- **Tâche à réaliser**
Présentez sous forme de liste numérotée la partie du matériel qui va du tout début jusqu'à la ligne contenant « pyautogui.click(x=311, y=128) », celle-ci comprise, en laissant de côté les lignes vides.

- **Matériel fourni**
= = = = =
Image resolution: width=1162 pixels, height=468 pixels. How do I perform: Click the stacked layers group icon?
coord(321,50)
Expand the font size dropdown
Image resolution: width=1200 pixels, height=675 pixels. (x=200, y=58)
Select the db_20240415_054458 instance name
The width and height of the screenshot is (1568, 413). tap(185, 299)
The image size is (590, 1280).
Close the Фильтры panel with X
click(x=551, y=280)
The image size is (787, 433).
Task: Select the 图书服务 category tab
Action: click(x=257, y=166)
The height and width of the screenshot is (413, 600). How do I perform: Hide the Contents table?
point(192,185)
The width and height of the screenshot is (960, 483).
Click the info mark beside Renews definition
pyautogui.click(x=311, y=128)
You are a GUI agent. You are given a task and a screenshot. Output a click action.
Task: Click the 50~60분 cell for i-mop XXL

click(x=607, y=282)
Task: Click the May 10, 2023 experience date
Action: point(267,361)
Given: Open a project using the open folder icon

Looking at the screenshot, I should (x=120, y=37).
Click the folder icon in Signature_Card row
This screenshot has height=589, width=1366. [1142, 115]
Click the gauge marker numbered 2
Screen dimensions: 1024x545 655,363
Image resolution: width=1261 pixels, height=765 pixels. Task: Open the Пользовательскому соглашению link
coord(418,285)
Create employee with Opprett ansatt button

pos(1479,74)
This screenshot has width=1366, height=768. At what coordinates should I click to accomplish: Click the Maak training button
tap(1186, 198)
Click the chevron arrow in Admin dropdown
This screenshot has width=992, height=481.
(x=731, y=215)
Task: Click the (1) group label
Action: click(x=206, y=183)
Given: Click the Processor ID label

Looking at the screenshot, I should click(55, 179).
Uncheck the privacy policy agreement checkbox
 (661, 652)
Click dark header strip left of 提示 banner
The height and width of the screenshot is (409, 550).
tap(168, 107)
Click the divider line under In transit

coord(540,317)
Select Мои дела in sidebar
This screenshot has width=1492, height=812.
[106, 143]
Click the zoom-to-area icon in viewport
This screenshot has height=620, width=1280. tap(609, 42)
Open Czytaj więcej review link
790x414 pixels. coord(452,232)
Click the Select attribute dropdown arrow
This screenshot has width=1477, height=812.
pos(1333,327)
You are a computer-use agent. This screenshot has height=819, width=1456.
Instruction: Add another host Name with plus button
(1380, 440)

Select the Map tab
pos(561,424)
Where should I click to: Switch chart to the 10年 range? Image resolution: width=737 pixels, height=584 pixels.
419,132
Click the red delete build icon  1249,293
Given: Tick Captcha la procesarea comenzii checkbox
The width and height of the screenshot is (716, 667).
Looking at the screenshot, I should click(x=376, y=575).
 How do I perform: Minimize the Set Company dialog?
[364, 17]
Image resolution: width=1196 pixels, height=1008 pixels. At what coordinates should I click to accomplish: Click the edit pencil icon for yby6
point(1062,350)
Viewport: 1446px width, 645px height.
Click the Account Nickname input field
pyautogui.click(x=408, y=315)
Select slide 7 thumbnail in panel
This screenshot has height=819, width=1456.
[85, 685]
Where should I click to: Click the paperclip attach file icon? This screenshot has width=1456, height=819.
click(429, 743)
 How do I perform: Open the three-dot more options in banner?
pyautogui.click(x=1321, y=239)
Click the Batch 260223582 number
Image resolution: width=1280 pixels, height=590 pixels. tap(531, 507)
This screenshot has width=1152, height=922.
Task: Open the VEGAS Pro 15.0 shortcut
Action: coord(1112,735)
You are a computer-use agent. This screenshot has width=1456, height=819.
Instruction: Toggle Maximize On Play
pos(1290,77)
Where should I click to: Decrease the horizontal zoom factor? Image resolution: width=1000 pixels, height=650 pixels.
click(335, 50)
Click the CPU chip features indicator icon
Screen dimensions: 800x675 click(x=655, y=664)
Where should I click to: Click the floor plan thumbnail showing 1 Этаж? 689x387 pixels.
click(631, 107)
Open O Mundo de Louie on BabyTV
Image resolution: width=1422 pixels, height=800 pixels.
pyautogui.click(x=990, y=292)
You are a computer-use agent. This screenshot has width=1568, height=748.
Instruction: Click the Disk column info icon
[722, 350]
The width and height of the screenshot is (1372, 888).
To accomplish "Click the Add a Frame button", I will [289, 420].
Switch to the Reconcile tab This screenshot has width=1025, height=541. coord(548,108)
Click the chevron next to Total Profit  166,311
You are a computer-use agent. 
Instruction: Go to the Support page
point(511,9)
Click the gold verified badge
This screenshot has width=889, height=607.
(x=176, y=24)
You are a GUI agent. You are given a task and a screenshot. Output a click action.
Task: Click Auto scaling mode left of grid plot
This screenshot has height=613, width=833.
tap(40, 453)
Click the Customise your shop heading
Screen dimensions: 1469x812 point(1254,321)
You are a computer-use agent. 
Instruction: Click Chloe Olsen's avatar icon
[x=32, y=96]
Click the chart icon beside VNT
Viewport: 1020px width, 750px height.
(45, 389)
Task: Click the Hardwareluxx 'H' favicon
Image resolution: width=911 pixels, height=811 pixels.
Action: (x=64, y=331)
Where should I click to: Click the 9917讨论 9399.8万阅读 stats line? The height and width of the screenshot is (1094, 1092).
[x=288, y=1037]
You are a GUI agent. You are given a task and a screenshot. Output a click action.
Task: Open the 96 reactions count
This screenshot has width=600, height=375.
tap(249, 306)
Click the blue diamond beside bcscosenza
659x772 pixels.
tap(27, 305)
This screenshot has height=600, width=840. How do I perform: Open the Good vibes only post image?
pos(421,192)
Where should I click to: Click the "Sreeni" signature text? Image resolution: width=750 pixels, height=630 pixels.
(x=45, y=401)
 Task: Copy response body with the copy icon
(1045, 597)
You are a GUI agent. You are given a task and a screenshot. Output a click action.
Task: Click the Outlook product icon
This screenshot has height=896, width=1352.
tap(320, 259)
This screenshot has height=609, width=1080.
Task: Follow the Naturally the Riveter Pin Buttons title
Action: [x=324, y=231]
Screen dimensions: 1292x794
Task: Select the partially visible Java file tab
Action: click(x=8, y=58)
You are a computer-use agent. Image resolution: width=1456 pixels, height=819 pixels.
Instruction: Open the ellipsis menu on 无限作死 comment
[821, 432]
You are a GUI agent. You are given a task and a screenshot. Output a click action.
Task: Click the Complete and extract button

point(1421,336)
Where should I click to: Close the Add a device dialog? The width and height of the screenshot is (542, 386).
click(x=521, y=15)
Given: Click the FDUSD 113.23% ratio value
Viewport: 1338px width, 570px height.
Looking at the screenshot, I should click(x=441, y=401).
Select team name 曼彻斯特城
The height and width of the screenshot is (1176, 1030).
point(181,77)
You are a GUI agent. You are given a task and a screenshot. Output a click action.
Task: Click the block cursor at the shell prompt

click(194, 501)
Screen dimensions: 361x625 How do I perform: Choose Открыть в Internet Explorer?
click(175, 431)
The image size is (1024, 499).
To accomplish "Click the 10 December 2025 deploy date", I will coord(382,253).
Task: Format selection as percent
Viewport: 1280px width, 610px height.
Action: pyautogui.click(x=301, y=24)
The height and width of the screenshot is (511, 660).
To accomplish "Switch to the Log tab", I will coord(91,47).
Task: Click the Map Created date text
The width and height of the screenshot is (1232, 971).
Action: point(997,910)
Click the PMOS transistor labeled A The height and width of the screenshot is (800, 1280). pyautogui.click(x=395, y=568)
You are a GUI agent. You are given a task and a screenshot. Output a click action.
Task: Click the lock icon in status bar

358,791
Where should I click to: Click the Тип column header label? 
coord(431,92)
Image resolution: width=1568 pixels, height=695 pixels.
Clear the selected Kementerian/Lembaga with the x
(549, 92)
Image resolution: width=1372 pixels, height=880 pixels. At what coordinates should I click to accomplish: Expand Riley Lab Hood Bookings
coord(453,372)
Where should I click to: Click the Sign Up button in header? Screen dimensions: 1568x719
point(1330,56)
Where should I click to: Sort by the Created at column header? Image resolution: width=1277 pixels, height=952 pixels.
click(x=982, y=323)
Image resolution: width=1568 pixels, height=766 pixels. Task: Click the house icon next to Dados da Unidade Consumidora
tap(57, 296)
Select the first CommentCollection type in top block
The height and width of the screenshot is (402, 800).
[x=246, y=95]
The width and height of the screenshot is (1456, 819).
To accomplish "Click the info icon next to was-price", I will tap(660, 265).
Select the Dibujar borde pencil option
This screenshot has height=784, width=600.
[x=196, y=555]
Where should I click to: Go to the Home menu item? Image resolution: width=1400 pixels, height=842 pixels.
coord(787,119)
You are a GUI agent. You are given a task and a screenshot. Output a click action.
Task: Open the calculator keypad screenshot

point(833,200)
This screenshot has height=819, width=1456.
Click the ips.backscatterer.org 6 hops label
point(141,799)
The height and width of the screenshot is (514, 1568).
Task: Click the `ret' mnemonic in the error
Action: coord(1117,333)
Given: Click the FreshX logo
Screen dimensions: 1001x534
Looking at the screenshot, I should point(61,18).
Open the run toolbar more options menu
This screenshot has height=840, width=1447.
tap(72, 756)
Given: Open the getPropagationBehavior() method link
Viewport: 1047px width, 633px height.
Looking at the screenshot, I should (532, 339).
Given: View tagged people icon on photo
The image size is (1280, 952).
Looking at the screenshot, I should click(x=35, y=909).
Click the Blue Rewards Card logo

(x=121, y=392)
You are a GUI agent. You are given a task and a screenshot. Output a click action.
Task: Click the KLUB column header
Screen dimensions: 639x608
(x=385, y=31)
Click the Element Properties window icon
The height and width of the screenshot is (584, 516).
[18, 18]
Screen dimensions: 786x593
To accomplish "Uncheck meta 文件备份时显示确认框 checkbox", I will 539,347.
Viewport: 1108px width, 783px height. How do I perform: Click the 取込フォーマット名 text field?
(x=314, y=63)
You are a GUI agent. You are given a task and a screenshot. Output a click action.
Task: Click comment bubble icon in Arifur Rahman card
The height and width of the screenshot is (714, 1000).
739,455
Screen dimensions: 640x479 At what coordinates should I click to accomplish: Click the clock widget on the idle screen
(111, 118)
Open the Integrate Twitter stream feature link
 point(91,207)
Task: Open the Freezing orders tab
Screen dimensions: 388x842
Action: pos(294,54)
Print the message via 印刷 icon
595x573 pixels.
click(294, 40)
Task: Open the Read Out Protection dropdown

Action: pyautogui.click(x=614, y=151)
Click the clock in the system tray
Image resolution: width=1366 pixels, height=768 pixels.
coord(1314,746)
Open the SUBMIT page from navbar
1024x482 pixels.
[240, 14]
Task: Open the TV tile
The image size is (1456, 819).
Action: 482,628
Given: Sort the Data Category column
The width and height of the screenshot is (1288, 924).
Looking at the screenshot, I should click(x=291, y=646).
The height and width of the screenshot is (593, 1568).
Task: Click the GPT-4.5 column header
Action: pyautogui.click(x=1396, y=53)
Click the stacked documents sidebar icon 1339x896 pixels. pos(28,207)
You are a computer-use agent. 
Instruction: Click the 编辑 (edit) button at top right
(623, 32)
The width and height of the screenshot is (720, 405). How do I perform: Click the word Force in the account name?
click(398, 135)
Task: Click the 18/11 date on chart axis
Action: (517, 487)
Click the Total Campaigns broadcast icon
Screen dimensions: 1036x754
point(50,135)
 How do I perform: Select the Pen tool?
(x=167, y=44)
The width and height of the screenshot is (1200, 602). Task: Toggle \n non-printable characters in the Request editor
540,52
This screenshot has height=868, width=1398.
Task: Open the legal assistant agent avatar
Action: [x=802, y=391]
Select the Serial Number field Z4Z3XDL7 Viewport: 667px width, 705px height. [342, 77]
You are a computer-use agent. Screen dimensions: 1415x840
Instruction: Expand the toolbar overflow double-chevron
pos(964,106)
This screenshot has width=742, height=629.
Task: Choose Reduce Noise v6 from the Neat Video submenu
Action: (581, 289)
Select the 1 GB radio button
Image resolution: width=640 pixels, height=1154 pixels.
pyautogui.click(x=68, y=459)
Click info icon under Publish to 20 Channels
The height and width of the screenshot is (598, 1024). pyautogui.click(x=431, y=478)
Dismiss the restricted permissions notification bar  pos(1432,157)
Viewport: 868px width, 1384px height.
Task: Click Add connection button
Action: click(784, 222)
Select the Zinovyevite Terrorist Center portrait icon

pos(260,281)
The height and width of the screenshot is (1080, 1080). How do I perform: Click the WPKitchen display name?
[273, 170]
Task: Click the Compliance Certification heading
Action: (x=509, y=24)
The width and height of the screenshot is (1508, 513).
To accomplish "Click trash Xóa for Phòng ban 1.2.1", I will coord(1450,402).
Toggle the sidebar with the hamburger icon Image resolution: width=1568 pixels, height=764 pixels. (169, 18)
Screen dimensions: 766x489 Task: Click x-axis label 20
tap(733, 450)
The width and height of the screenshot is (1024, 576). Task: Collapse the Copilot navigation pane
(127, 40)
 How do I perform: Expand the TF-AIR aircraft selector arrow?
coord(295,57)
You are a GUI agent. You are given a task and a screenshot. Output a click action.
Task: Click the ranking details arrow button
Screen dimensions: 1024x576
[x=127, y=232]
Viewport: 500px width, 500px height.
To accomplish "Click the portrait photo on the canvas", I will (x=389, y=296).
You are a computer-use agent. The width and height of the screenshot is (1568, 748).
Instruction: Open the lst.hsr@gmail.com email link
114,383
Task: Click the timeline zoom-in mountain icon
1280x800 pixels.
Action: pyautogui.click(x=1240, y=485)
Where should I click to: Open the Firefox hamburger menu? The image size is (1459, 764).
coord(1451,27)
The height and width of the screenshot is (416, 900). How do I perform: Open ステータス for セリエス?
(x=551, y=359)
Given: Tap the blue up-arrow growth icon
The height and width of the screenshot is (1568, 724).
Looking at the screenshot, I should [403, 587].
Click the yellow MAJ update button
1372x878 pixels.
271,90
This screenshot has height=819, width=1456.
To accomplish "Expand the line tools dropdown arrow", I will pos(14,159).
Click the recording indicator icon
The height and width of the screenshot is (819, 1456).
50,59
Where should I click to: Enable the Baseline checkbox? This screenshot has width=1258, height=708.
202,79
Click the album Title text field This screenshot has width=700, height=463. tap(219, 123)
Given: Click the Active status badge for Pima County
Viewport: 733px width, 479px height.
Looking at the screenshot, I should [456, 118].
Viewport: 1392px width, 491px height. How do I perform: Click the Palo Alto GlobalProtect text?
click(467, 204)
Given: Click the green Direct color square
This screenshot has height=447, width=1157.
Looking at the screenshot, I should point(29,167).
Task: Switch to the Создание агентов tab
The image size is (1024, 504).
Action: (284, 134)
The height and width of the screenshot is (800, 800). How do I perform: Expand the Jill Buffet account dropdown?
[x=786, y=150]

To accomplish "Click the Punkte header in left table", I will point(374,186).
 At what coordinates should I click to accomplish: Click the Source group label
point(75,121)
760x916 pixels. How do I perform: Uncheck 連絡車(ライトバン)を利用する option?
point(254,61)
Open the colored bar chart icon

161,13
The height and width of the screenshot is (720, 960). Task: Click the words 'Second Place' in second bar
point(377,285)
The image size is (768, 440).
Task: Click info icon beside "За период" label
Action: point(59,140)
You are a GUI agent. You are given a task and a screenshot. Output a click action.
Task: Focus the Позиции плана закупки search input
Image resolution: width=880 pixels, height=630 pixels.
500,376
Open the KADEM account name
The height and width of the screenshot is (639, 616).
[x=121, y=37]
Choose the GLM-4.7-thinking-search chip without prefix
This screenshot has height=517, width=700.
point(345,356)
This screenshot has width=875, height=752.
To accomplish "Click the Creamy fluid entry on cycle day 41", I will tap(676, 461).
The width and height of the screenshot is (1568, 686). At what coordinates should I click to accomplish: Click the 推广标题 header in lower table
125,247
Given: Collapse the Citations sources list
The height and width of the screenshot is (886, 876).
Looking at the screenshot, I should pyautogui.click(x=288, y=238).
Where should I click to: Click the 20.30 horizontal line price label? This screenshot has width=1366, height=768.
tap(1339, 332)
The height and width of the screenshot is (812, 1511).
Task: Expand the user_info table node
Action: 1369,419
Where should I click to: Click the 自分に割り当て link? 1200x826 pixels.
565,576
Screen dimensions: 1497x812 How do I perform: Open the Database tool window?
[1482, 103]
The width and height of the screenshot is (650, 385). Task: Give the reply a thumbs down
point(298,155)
= = = = =
- **Réponse**
1. Image resolution: width=1162 pixels, height=468 pixels. How do I perform: Click the stacked layers group icon?
2. coord(321,50)
3. Expand the font size dropdown
4. Image resolution: width=1200 pixels, height=675 pixels. (x=200, y=58)
5. Select the db_20240415_054458 instance name
6. The width and height of the screenshot is (1568, 413). tap(185, 299)
7. The image size is (590, 1280).
8. Close the Фильтры panel with X
9. click(x=551, y=280)
10. The image size is (787, 433).
11. Task: Select the 图书服务 category tab
12. Action: click(x=257, y=166)
13. The height and width of the screenshot is (413, 600). How do I perform: Hide the Contents table?
14. point(192,185)
15. The width and height of the screenshot is (960, 483).
16. Click the info mark beside Renews definition
17. pyautogui.click(x=311, y=128)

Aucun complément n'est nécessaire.